01-04 親世代がバケモンで子世代が普通とかそういうほうがおかしいじゃろ

 風の波がさわさわと麦畑を撫でている、きらきらと舞うエナの光はまるで晴れの日に落ちる恵みの雨だ。

 クラムは大きな魔法を見るのは初めてだった。母からは伝え聞いてはいたものの、実際触れてみるとまったく印象が違う。身体の中にある血が、違う熱を持つかのような感覚だった。透明になっていくような、色濃くなっていくような。

 村の入り口では、攫われた母と村の皆を助けるためにパスカルさまとクリスさまが関門砦に向かう為に魔法馬車に乗り込もうとしている。クラムはそれをじっと見ていると、そのうち考えずとも立ち上がっていた。


「クラムや」


 ふと声を掛けられる、振り返ると村長さまがそこにいた。


「村長さま」

「行くのかい?」

「……はい。おかあさんと村のみんなのこと、助けたいから」

「そうか……分かった、これを持っていきなさい。今のお主ならば扱えよう」


 村長さまから渡されたものの重さに背を押され、クラムは彼らを追う。

 その目には星が瞬いていた。



『ぎりぎりまで魔法馬車で近づいて、そこからは徒歩になりますね』

「懐かしい流れじゃのう! 前の旅も大体こうじゃったな」

「村の皆さんを解放しつつ、になるから中に入ったら別行動になるのかな。……? クラムちゃん、それに村長、どうかしましたか」

 

 いざ魔法馬車に乗り込もうといったところ、クラムちゃんの「おーい」という声が聞こえて立ち止まった。急いでこちらまで走ってきたのじゃろうクラムちゃんは、意外と息も切らせずこちらにやってくると大きな声でこういった。
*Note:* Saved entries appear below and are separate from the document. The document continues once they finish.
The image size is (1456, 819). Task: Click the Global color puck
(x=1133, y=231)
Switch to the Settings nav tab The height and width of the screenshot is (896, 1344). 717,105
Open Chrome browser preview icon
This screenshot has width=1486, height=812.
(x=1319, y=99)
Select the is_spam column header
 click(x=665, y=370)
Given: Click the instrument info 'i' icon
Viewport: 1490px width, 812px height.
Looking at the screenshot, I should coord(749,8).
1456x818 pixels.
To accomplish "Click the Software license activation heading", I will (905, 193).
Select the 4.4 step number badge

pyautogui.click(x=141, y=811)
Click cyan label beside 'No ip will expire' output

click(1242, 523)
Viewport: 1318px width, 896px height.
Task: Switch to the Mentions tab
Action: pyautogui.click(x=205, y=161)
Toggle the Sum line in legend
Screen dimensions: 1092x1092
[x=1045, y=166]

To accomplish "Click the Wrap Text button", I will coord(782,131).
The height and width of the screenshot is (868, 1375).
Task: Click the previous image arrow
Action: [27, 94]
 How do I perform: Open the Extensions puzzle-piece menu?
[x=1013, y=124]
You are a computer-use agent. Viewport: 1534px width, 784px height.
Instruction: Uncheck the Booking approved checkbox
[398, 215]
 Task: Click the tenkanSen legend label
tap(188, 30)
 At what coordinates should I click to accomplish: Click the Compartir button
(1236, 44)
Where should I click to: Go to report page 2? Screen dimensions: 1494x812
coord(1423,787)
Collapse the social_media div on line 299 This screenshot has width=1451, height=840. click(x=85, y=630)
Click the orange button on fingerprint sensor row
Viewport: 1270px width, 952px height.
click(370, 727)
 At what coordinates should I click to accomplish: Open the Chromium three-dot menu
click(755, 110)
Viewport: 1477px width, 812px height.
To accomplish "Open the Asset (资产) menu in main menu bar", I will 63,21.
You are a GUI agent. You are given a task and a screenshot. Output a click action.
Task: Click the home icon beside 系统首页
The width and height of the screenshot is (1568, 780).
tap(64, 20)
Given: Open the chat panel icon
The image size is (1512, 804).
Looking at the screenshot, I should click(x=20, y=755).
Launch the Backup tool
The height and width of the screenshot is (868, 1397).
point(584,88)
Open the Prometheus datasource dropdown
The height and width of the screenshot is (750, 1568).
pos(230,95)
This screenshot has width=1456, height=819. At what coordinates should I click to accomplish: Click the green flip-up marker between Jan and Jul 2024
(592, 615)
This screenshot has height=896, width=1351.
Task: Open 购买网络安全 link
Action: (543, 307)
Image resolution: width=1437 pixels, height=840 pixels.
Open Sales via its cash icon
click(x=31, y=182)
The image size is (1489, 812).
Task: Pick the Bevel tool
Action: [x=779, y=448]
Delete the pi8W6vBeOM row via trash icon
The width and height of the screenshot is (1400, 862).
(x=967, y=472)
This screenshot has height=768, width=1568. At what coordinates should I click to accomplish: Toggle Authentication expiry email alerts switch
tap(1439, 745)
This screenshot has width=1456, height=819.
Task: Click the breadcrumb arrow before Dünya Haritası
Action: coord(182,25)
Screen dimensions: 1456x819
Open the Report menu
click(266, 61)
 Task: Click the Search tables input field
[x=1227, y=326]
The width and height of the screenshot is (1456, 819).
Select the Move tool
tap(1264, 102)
「王様、そして勇者様。私も連れてつれていってください!」

「えぇっ!? え、でも、危ないぞ!? 怪我をするかもしれないし、何が起こるか……」

「覚悟の上です、お願いします!!」


 声色から判断するにしてもクラムちゃんは本気のようじゃった。さすがエピの愛娘! といいたいところじゃがオッケーじゃあ行こう! とは簡単に言えない親心。クリスくんの言うことがもっともじゃ、今回の襲撃はただの偶発的なものではあるまい。正直安全圏にいてほしさが半端ない! 危ないことはこっちで済ませておきたさあるじゃろ普通。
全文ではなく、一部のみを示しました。